Klindtworth: In Germany, we have paragraph 14 of the value-added tax, which stipulates that 14 fields of data have to be included in an invoice. In light of the input tax deduction, I urgently advise every company to make sure that they have an organized way of receiving invoices with all the necessary data. Auditors have a tendency to very quickly revoke the input tax deduction if the invoice is not correct. This could be very costly. The same applies to outbound invoices: Your customers are also not happy if they receive an invoice from you that cannot be used for tax deductions.

Kizina: Standardized formats establish how an invoice should look. For example, ZUGFeRD, ZUGFeRD 2.0 and XRechnung. What's your experience here?

Klindtworth: ZUGFeRD is a standardized data format that is only found in Germany. If you would have asked me two years ago what I thought of it, I would have told you that it doesn't have much future importance due to its lack of international relevance. If you get invoices from outside of Germany, you have to work with other formats. EDI, in contrast, is an international and standardized format. I would have said this has more future importance. Since then, however, we have seen the introduction of EU guidelines for invoices in XML format, i.e. XRechnung. With ZUGFeRD 2.0, which can also process the XRechnung format, we now have achieved a level of standardization that works. You can't forget that public administrations will soon only accept XRechnung. Which means we have a clear group of customers and suppliers that work with XRechnung. So I think this format will prevail.

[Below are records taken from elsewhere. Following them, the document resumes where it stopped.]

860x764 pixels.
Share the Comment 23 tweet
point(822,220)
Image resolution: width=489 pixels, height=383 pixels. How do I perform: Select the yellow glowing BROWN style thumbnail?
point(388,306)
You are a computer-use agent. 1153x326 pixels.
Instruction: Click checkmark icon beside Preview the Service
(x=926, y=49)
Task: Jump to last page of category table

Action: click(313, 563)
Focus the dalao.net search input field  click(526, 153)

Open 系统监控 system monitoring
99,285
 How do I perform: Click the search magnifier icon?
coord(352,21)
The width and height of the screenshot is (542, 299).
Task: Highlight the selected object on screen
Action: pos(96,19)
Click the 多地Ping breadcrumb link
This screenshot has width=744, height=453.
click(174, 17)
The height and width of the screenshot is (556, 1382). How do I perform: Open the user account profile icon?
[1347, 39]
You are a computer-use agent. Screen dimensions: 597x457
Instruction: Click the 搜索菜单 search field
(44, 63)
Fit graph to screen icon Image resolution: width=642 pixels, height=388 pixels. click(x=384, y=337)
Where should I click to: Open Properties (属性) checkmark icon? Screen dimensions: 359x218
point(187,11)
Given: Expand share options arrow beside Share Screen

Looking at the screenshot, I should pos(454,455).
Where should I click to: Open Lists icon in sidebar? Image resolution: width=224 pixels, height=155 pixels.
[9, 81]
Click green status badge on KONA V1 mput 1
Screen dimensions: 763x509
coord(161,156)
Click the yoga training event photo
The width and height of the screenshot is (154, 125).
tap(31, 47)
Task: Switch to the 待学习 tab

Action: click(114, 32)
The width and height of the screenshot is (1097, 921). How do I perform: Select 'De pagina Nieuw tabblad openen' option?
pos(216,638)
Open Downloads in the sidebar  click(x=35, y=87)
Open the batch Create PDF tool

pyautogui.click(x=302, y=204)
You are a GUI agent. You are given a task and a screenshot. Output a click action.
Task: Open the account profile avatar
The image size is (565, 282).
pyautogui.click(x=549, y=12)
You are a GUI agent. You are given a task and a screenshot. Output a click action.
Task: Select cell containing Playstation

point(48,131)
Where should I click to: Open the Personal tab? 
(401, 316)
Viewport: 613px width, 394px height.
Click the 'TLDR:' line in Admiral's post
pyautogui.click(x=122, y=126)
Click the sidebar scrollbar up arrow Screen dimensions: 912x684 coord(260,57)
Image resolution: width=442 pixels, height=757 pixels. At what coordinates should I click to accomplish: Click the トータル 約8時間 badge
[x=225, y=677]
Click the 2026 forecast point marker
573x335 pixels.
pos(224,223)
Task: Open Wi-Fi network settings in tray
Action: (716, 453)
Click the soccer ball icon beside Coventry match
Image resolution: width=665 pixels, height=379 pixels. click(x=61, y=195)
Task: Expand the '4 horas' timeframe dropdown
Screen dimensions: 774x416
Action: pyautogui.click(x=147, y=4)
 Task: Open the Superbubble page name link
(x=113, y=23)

Kizina: The proper retention of tax-relevant documents is one of the legal requirements. What do companies need to be careful about when archiving electronic invoices?

Klindtworth: It's important to avoid media disruptions. If you receive an electronic invoice, you are not allowed to print and file the invoice in paper form. Instead, you have to maintain in digital form the current status of the electronic invoice. In other words, paper is a thing of the past. But with the EU GDPR, we of course have very specific deletion obligations once a retention period ends. My clear recommendation is actually to have a professional document management solution. Vendors such as SER offer a software solution that makes encryption, immutability, integrity and authentication all possible. This is now the preferred method of electronic invoicing.

Kizina: Do I need to keep emails that include an electronic invoice?

Klindtworth: If the invoice is only in the attachment, then the email functions as an envelope. And you wouldn't keep the envelope of a paper invoice. If, however, there is a cash discount rule in the email, then you must store it. So convince your suppliers that they shouldn't put this kind of information in emails. And clearly define where the T&C should be located.

Kizina: What measures do you recommend companies take?

Klindtworth: First: Have a procedural documentation. Second: Make sure that you don't have five different processes for EDI, paper, PDF, etc., but rather one that ties them all together and follows an ICS, an invoice verification systematic. This makes processes leaner. Ultimately, eInvoicing is no magical unicorn. It's simply a technology and process that is now totally state-of-the-art.